**ACTION ITEM:**
Repeat exactly the lines from the first line of the records through the line containing "Expand the 打印 dropdown arrow", and nothing more.

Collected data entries
==============================
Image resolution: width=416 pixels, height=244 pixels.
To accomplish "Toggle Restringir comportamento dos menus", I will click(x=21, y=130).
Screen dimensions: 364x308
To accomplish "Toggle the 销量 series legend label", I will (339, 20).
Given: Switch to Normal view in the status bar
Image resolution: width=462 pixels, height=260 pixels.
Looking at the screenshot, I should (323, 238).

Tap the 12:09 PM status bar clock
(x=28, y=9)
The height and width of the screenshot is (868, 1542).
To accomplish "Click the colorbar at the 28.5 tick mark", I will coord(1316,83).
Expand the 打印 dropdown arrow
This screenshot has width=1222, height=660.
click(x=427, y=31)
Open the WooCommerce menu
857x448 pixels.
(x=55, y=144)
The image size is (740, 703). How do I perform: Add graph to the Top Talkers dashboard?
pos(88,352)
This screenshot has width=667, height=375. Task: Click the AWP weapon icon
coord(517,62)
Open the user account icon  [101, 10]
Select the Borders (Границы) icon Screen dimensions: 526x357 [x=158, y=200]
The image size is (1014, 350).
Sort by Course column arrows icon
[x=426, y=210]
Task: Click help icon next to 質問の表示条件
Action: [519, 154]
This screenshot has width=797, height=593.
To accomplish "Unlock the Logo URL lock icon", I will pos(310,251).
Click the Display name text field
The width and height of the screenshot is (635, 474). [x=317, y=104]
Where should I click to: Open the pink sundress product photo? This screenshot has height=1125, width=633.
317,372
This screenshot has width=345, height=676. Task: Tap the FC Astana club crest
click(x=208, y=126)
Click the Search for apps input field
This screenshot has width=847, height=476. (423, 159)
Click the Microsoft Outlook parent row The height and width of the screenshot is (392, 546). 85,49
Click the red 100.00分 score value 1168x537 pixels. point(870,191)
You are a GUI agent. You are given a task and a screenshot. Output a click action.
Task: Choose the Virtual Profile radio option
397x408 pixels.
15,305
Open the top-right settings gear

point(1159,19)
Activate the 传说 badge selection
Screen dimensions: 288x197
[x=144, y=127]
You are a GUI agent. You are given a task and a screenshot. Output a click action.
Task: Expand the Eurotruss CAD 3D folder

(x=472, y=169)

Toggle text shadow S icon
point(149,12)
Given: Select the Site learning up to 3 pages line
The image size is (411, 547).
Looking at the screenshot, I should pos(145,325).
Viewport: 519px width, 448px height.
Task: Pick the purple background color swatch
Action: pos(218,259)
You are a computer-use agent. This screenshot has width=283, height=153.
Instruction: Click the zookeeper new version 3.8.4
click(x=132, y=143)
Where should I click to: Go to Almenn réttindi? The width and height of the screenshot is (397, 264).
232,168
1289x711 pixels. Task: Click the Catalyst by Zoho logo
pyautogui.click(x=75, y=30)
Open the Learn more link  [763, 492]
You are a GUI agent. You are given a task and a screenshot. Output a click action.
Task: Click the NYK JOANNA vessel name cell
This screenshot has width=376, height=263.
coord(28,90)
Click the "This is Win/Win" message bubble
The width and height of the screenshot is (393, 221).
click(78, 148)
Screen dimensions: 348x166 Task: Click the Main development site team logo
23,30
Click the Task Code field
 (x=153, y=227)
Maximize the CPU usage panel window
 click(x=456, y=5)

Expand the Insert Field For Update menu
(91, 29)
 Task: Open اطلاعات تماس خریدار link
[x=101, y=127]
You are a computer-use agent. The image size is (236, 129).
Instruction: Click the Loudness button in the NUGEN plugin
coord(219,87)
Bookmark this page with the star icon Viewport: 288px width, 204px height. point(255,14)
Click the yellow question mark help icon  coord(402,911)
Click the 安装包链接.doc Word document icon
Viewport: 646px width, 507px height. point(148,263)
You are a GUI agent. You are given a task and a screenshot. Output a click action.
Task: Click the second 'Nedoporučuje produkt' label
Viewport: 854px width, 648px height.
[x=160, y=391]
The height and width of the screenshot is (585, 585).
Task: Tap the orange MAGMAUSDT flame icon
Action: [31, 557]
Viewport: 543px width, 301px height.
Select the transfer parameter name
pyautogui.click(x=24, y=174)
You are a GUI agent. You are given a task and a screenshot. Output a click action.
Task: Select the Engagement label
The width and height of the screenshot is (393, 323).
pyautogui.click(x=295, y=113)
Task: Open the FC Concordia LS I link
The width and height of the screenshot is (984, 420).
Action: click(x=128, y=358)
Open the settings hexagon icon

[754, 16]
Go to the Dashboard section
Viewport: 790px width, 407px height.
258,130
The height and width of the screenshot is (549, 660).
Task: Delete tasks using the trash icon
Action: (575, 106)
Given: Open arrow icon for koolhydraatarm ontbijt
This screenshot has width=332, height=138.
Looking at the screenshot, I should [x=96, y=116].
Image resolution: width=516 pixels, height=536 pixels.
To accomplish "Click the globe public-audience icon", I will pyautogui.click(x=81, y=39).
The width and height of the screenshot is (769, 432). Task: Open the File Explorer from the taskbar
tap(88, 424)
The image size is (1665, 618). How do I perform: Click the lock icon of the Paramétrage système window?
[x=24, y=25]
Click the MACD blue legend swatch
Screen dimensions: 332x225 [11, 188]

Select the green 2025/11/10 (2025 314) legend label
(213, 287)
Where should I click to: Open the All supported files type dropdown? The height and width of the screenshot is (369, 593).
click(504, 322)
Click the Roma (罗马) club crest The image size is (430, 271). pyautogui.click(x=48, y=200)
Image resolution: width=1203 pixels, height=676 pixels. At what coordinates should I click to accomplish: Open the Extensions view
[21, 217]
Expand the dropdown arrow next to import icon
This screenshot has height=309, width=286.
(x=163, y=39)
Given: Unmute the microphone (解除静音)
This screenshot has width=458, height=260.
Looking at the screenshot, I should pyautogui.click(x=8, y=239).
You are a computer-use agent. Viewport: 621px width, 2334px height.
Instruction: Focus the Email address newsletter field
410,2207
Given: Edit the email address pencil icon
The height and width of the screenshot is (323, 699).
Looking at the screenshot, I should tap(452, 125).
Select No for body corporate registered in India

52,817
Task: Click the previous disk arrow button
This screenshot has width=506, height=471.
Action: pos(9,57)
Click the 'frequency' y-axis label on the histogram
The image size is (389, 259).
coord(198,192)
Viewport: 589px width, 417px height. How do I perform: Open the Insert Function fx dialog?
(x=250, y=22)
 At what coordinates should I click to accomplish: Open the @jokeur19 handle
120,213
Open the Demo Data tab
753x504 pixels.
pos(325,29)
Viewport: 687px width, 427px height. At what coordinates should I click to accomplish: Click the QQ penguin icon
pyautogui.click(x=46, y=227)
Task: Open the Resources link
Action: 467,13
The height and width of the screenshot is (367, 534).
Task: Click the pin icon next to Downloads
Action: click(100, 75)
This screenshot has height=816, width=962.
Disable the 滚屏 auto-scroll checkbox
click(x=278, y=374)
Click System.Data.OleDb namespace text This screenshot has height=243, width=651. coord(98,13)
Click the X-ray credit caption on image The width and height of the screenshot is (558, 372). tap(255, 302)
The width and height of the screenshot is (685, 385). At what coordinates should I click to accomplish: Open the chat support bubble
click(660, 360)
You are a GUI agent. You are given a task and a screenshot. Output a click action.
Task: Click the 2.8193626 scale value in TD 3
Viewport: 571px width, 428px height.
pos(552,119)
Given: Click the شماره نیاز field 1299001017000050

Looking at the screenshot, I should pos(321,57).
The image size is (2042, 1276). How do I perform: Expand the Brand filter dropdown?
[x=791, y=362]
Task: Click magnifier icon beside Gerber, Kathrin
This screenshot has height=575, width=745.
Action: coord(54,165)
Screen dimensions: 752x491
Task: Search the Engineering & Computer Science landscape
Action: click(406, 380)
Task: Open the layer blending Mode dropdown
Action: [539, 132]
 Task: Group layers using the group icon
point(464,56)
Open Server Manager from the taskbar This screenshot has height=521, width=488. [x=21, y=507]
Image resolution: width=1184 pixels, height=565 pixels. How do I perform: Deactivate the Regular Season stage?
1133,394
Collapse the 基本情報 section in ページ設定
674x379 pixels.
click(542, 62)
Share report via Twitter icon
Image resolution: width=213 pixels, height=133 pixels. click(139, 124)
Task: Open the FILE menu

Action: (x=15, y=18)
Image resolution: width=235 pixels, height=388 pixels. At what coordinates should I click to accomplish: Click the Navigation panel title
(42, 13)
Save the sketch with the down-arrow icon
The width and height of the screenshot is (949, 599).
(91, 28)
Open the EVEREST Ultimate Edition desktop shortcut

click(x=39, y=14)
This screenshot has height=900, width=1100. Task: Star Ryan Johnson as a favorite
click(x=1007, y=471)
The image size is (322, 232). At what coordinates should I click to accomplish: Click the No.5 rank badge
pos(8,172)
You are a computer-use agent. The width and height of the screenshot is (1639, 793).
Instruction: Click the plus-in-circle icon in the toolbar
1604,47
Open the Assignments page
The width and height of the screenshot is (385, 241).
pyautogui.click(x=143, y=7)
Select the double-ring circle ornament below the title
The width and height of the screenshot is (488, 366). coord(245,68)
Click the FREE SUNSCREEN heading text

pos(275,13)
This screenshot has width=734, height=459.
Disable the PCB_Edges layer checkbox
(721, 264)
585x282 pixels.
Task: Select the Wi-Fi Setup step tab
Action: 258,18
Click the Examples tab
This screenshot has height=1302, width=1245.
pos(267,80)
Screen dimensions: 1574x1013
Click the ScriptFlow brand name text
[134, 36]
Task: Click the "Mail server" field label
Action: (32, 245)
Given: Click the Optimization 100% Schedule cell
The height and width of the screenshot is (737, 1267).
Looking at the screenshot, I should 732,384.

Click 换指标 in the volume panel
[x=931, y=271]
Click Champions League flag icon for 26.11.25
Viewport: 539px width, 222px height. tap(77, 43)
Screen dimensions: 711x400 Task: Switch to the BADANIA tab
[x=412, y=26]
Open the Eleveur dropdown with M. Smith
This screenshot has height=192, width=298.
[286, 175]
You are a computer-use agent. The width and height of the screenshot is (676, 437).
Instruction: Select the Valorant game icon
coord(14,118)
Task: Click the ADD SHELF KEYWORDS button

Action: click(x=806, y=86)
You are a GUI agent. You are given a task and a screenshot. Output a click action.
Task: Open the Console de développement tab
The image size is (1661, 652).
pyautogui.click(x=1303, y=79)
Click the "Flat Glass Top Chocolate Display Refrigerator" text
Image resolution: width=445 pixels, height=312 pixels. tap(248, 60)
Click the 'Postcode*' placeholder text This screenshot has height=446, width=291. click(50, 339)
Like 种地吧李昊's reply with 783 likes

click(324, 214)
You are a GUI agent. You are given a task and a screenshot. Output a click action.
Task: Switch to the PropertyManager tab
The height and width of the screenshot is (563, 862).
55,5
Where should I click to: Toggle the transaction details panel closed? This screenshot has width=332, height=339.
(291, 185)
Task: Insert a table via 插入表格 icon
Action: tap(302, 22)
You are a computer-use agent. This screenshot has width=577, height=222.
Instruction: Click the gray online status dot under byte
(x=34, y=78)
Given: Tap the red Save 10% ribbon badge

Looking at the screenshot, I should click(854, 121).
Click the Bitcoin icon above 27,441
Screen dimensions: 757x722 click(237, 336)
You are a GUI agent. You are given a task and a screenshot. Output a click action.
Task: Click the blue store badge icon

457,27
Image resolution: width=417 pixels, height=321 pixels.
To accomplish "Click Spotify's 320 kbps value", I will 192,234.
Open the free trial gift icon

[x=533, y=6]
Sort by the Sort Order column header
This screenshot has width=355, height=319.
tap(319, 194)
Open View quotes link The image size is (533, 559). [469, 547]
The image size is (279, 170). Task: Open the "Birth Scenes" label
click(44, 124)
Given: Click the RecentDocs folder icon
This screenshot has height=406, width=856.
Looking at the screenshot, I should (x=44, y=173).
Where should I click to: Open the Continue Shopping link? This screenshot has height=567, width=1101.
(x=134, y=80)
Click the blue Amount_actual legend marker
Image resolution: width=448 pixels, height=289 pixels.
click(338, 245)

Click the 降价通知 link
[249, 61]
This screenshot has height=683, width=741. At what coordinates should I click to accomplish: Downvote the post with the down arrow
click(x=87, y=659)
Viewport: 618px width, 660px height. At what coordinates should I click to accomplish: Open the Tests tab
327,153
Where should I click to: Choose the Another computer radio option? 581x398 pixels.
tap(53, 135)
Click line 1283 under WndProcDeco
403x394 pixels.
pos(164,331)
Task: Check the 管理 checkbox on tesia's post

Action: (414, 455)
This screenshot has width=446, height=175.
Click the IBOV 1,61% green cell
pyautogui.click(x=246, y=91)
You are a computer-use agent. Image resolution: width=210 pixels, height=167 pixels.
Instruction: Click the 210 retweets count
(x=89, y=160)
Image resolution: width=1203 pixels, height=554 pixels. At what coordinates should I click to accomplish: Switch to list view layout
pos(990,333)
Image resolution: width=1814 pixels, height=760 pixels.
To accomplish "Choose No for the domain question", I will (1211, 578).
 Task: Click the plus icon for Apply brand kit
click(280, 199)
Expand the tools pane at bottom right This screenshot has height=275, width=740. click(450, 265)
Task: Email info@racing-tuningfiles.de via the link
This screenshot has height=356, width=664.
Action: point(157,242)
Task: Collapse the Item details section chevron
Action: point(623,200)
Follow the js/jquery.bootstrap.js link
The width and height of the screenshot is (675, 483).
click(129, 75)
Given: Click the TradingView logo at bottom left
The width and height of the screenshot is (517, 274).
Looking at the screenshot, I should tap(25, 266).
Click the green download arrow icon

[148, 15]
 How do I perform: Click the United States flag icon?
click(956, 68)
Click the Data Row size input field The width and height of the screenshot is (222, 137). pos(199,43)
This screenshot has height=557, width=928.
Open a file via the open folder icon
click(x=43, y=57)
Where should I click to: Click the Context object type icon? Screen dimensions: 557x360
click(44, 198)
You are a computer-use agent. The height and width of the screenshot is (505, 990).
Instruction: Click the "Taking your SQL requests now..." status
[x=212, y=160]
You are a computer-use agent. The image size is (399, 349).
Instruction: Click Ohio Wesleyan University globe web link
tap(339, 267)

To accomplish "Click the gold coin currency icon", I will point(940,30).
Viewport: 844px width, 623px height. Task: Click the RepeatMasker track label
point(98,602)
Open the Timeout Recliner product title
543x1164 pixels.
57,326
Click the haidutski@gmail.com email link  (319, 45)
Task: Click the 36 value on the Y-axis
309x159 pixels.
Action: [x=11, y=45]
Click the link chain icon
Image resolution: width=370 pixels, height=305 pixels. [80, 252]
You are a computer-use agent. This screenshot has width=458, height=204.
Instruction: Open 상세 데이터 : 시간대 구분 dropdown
==============================
**SOLUTION:**
Image resolution: width=416 pixels, height=244 pixels.
To accomplish "Toggle Restringir comportamento dos menus", I will click(x=21, y=130).
Screen dimensions: 364x308
To accomplish "Toggle the 销量 series legend label", I will (339, 20).
Given: Switch to Normal view in the status bar
Image resolution: width=462 pixels, height=260 pixels.
Looking at the screenshot, I should (323, 238).

Tap the 12:09 PM status bar clock
(x=28, y=9)
The height and width of the screenshot is (868, 1542).
To accomplish "Click the colorbar at the 28.5 tick mark", I will coord(1316,83).
Expand the 打印 dropdown arrow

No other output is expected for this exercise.